→ **Exercise material**:
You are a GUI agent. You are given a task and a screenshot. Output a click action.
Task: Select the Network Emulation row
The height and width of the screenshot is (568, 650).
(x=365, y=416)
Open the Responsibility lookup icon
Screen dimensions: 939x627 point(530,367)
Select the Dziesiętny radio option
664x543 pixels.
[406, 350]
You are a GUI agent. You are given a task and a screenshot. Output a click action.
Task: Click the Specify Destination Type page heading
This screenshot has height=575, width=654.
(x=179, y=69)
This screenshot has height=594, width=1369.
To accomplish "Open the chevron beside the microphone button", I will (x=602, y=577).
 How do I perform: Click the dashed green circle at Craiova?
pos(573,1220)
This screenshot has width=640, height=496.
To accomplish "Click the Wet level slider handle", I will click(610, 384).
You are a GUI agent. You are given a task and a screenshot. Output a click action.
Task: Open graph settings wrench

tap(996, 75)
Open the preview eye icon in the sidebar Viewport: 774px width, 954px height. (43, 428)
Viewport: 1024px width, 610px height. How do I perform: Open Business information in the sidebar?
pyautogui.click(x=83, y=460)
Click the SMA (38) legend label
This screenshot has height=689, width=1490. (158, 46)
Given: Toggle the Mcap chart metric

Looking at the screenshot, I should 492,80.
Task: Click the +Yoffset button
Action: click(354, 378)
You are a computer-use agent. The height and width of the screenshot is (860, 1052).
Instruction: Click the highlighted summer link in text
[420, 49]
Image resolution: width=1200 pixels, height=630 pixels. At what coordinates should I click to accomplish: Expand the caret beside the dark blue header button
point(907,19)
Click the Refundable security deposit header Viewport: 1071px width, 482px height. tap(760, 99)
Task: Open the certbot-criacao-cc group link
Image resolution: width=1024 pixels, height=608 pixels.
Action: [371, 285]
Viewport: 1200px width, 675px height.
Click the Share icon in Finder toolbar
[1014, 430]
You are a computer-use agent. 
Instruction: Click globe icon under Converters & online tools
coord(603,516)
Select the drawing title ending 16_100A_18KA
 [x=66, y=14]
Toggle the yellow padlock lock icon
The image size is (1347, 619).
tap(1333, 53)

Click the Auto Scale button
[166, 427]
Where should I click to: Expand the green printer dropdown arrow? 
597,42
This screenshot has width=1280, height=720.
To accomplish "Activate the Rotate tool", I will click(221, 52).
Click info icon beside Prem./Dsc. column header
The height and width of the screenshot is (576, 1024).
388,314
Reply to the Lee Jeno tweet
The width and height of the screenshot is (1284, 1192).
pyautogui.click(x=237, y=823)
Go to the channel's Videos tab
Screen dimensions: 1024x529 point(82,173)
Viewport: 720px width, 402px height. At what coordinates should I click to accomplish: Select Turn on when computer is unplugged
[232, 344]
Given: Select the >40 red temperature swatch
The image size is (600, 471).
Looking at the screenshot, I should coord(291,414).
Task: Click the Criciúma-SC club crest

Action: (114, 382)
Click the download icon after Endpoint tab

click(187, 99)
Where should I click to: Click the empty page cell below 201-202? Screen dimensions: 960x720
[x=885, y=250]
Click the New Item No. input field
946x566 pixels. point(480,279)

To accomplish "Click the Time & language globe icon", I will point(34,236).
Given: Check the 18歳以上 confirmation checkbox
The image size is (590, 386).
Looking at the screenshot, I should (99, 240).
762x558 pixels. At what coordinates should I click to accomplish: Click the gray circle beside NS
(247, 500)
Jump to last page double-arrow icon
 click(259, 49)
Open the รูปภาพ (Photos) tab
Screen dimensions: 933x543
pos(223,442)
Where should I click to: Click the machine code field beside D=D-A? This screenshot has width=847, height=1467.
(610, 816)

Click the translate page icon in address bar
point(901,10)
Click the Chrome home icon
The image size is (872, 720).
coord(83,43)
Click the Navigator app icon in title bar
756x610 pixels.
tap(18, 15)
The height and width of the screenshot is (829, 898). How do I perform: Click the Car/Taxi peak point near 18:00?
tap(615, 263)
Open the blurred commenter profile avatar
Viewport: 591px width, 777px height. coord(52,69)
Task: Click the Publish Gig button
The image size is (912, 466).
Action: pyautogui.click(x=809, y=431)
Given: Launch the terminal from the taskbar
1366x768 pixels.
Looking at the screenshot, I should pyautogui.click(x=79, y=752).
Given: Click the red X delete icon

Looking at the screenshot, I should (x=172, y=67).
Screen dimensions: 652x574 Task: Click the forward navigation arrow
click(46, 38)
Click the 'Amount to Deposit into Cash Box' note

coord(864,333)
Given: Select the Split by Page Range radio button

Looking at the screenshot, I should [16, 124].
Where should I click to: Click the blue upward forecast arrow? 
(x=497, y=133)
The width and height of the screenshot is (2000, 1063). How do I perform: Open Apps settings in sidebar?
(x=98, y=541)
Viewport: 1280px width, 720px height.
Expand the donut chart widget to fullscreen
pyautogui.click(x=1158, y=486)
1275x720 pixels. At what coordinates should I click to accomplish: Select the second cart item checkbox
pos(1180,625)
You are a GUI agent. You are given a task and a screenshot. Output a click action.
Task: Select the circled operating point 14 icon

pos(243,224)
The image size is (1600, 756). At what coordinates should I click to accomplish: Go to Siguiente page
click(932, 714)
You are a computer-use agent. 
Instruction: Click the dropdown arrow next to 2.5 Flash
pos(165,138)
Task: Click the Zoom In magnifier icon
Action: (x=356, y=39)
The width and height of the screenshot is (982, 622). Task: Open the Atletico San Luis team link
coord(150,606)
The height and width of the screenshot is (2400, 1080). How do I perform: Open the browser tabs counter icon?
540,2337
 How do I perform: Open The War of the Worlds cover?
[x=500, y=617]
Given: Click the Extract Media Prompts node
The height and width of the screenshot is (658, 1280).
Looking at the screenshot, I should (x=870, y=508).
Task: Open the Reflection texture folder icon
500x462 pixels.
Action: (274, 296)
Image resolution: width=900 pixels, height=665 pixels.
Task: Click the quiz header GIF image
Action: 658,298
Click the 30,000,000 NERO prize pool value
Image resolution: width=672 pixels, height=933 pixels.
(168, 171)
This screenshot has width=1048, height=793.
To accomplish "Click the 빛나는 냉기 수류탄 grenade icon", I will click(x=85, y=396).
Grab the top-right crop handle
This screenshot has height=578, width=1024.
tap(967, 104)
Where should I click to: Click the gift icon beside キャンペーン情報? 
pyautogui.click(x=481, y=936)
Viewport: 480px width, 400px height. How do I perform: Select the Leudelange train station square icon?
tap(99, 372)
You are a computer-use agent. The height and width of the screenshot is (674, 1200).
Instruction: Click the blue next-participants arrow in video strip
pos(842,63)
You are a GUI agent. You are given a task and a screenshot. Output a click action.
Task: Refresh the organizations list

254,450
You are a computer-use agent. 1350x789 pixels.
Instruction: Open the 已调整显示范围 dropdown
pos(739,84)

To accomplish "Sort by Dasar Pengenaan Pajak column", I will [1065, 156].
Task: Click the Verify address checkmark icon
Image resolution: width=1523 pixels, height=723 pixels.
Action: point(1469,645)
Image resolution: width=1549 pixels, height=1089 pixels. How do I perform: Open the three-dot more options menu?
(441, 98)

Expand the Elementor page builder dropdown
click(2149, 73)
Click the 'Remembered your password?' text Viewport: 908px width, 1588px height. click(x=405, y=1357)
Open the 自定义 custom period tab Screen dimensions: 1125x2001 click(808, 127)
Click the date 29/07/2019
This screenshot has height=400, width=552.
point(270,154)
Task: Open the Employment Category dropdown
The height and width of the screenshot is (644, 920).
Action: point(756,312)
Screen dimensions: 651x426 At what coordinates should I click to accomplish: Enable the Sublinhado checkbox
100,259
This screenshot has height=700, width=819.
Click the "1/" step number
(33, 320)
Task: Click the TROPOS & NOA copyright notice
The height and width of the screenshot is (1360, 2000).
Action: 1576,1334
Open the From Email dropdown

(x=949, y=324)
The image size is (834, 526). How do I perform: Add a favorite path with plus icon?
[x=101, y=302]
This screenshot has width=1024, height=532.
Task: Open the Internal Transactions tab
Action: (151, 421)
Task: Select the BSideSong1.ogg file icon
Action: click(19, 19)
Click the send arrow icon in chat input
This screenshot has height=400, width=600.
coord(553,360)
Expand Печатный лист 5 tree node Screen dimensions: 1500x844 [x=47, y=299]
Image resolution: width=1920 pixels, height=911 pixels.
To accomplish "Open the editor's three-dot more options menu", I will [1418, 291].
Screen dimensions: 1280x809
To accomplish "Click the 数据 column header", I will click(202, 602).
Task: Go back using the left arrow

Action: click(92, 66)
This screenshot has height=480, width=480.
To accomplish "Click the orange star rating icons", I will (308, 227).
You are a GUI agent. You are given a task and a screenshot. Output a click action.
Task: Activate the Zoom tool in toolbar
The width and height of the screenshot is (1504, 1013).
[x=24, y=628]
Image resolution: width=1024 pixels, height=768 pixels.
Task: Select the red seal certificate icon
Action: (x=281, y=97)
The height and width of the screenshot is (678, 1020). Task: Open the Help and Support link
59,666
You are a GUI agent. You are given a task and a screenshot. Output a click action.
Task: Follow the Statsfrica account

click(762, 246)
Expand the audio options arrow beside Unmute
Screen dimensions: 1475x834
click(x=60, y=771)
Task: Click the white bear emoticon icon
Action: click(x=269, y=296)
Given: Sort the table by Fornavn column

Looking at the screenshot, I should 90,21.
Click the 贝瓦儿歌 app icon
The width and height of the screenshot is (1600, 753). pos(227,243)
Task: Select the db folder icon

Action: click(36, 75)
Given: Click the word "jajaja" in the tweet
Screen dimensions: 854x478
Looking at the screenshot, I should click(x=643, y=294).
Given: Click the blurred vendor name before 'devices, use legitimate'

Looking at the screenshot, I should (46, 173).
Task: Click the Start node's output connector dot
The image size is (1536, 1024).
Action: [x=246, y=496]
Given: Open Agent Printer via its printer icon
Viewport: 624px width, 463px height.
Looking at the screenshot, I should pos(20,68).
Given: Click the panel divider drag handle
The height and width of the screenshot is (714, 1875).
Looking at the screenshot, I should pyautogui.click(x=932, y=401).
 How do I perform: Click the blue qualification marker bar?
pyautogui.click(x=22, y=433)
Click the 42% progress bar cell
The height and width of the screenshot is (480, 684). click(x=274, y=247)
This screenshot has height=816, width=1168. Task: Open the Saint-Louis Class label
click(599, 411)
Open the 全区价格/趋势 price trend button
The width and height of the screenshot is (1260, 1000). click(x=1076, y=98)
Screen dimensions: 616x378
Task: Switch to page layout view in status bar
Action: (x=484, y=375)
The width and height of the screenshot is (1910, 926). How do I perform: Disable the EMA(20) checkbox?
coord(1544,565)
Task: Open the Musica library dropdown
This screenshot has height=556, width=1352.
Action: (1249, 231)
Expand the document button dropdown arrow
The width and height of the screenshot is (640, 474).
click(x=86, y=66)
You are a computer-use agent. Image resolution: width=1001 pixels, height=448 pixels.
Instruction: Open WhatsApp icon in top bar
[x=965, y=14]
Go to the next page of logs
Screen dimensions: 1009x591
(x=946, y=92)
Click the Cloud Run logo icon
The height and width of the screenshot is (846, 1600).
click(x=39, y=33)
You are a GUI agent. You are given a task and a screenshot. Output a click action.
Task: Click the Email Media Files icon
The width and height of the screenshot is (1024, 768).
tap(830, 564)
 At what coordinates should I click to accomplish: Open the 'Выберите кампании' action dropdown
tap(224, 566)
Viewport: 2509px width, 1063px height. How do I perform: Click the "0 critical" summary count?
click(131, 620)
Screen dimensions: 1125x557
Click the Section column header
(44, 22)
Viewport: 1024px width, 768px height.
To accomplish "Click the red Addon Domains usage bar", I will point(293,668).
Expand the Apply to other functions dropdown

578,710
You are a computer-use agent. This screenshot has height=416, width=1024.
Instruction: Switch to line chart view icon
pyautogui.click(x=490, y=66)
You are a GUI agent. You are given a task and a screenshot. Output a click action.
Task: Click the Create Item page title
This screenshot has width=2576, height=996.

→ **Directions**:
Search the entries above for the word "Activate" and copy each line where it appears.

→ **Answer area**:
To accomplish "Activate the Rotate tool", I will click(221, 52).
Task: Activate the Zoom tool in toolbar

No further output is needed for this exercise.